Items listed in a dataset
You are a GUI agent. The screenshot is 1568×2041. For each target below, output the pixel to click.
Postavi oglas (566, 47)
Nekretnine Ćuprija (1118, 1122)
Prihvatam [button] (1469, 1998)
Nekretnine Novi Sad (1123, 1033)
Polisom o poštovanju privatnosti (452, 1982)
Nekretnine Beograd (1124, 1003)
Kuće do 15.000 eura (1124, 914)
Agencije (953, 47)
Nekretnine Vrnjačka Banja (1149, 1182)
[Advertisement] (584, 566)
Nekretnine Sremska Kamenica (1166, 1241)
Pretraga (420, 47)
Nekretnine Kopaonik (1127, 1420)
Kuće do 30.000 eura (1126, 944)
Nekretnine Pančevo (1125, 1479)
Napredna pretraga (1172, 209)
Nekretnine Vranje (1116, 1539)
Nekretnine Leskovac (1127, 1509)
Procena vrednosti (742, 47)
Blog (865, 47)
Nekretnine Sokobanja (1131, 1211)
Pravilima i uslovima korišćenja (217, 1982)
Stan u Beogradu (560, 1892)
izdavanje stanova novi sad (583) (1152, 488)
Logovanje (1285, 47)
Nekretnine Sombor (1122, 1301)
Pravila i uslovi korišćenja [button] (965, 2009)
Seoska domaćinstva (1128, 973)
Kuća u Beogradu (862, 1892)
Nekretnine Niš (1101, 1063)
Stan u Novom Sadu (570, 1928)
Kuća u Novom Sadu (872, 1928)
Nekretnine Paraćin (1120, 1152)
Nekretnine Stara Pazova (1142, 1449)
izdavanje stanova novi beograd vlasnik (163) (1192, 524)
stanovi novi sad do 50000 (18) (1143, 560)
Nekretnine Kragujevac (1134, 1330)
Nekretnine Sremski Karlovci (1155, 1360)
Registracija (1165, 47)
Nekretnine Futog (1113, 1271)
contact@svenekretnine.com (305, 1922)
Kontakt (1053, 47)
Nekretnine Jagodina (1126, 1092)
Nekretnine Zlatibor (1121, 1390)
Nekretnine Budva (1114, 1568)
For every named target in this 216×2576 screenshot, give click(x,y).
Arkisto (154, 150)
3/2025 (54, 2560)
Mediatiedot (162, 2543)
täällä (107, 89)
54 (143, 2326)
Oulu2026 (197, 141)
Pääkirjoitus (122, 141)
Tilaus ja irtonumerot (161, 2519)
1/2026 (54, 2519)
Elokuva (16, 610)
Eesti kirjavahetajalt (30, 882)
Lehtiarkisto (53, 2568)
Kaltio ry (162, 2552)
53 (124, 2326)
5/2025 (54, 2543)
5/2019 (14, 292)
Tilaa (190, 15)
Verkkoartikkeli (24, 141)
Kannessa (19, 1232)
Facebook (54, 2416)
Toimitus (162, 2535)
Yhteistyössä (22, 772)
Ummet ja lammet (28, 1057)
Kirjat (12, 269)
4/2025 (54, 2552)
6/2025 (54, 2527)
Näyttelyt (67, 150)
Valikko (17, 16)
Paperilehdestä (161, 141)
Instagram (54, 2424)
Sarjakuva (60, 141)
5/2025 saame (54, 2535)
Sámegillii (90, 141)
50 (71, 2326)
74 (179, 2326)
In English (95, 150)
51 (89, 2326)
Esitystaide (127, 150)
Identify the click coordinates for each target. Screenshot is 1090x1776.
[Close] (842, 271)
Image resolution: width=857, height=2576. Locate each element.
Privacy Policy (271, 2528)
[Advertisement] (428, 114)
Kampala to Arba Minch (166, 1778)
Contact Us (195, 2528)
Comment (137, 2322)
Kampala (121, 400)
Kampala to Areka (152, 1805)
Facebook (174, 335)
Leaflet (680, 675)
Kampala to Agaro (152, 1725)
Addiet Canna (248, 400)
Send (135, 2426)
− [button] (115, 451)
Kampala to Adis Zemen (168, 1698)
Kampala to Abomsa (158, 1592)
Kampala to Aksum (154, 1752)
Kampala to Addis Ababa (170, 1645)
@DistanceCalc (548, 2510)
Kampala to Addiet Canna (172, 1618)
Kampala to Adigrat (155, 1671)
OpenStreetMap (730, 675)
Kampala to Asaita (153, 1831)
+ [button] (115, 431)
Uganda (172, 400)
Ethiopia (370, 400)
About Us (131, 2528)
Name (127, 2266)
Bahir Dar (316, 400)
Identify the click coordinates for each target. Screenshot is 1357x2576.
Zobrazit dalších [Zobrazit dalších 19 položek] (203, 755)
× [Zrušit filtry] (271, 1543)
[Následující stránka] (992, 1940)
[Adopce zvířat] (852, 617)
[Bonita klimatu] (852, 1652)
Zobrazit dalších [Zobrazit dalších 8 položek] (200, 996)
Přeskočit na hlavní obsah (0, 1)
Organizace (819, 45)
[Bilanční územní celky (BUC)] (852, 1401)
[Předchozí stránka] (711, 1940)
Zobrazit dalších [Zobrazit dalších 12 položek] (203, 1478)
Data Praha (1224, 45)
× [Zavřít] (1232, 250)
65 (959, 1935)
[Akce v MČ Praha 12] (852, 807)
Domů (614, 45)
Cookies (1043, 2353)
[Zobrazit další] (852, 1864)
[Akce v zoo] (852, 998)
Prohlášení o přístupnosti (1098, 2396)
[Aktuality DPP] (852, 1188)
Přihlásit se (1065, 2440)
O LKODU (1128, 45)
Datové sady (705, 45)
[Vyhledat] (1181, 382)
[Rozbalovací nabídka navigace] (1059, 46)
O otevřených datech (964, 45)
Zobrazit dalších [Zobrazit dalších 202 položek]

*TASK DIRECTIONS*. Please reproduce all of the material above word for word.

*RESPONSE TO THE EXERCISE*.
You are a GUI agent. The screenshot is 1568×2041. For each target below, output the pixel to click.
Postavi oglas (566, 47)
Nekretnine Ćuprija (1118, 1122)
Prihvatam [button] (1469, 1998)
Nekretnine Novi Sad (1123, 1033)
Polisom o poštovanju privatnosti (452, 1982)
Nekretnine Beograd (1124, 1003)
Kuće do 15.000 eura (1124, 914)
Agencije (953, 47)
Nekretnine Vrnjačka Banja (1149, 1182)
[Advertisement] (584, 566)
Nekretnine Sremska Kamenica (1166, 1241)
Pretraga (420, 47)
Nekretnine Kopaonik (1127, 1420)
Kuće do 30.000 eura (1126, 944)
Nekretnine Pančevo (1125, 1479)
Napredna pretraga (1172, 209)
Nekretnine Vranje (1116, 1539)
Nekretnine Leskovac (1127, 1509)
Procena vrednosti (742, 47)
Blog (865, 47)
Nekretnine Sokobanja (1131, 1211)
Pravilima i uslovima korišćenja (217, 1982)
Stan u Beogradu (560, 1892)
izdavanje stanova novi sad (583) (1152, 488)
Logovanje (1285, 47)
Nekretnine Sombor (1122, 1301)
Pravila i uslovi korišćenja [button] (965, 2009)
Seoska domaćinstva (1128, 973)
Kuća u Beogradu (862, 1892)
Nekretnine Niš (1101, 1063)
Stan u Novom Sadu (570, 1928)
Kuća u Novom Sadu (872, 1928)
Nekretnine Paraćin (1120, 1152)
Nekretnine Stara Pazova (1142, 1449)
izdavanje stanova novi beograd vlasnik (163) (1192, 524)
stanovi novi sad do 50000 (18) (1143, 560)
Nekretnine Kragujevac (1134, 1330)
Nekretnine Sremski Karlovci (1155, 1360)
Registracija (1165, 47)
Nekretnine Futog (1113, 1271)
contact@svenekretnine.com (305, 1922)
Kontakt (1053, 47)
Nekretnine Jagodina (1126, 1092)
Nekretnine Zlatibor (1121, 1390)
Nekretnine Budva (1114, 1568)
For every named target in this 216×2576 screenshot, give click(x,y).
Arkisto (154, 150)
3/2025 (54, 2560)
Mediatiedot (162, 2543)
täällä (107, 89)
54 (143, 2326)
Oulu2026 (197, 141)
Pääkirjoitus (122, 141)
Tilaus ja irtonumerot (161, 2519)
1/2026 (54, 2519)
Elokuva (16, 610)
Eesti kirjavahetajalt (30, 882)
Lehtiarkisto (53, 2568)
Kaltio ry (162, 2552)
53 (124, 2326)
5/2025 (54, 2543)
5/2019 (14, 292)
Tilaa (190, 15)
Verkkoartikkeli (24, 141)
Kannessa (19, 1232)
Facebook (54, 2416)
Toimitus (162, 2535)
Yhteistyössä (22, 772)
Ummet ja lammet (28, 1057)
Kirjat (12, 269)
4/2025 (54, 2552)
6/2025 (54, 2527)
Näyttelyt (67, 150)
Valikko (17, 16)
Paperilehdestä (161, 141)
Instagram (54, 2424)
Sarjakuva (60, 141)
5/2025 saame (54, 2535)
Sámegillii (90, 141)
50 (71, 2326)
74 (179, 2326)
In English (95, 150)
51 (89, 2326)
Esitystaide (127, 150)
Identify the click coordinates for each target. Screenshot is 1090x1776.
[Close] (842, 271)
Image resolution: width=857, height=2576. Locate each element.
Privacy Policy (271, 2528)
[Advertisement] (428, 114)
Kampala to Arba Minch (166, 1778)
Contact Us (195, 2528)
Comment (137, 2322)
Kampala (121, 400)
Kampala to Areka (152, 1805)
Facebook (174, 335)
Leaflet (680, 675)
Kampala to Agaro (152, 1725)
Addiet Canna (248, 400)
Send (135, 2426)
− [button] (115, 451)
Kampala to Adis Zemen (168, 1698)
Kampala to Abomsa (158, 1592)
Kampala to Aksum (154, 1752)
Kampala to Addis Ababa (170, 1645)
@DistanceCalc (548, 2510)
Kampala to Addiet Canna (172, 1618)
Kampala to Adigrat (155, 1671)
OpenStreetMap (730, 675)
Kampala to Asaita (153, 1831)
+ [button] (115, 431)
Uganda (172, 400)
Ethiopia (370, 400)
About Us (131, 2528)
Name (127, 2266)
Bahir Dar (316, 400)
Identify the click coordinates for each target. Screenshot is 1357x2576.
Zobrazit dalších [Zobrazit dalších 19 položek] (203, 755)
× [Zrušit filtry] (271, 1543)
[Následující stránka] (992, 1940)
[Adopce zvířat] (852, 617)
[Bonita klimatu] (852, 1652)
Zobrazit dalších [Zobrazit dalších 8 položek] (200, 996)
Přeskočit na hlavní obsah (0, 1)
Organizace (819, 45)
[Bilanční územní celky (BUC)] (852, 1401)
[Předchozí stránka] (711, 1940)
Zobrazit dalších [Zobrazit dalších 12 položek] (203, 1478)
Data Praha (1224, 45)
× [Zavřít] (1232, 250)
65 (959, 1935)
[Akce v MČ Praha 12] (852, 807)
Domů (614, 45)
Cookies (1043, 2353)
[Zobrazit další] (852, 1864)
[Akce v zoo] (852, 998)
Prohlášení o přístupnosti (1098, 2396)
[Aktuality DPP] (852, 1188)
Přihlásit se (1065, 2440)
O LKODU (1128, 45)
Datové sady (705, 45)
[Vyhledat] (1181, 382)
[Rozbalovací nabídka navigace] (1059, 46)
O otevřených datech (964, 45)
Zobrazit dalších [Zobrazit dalších 202 položek]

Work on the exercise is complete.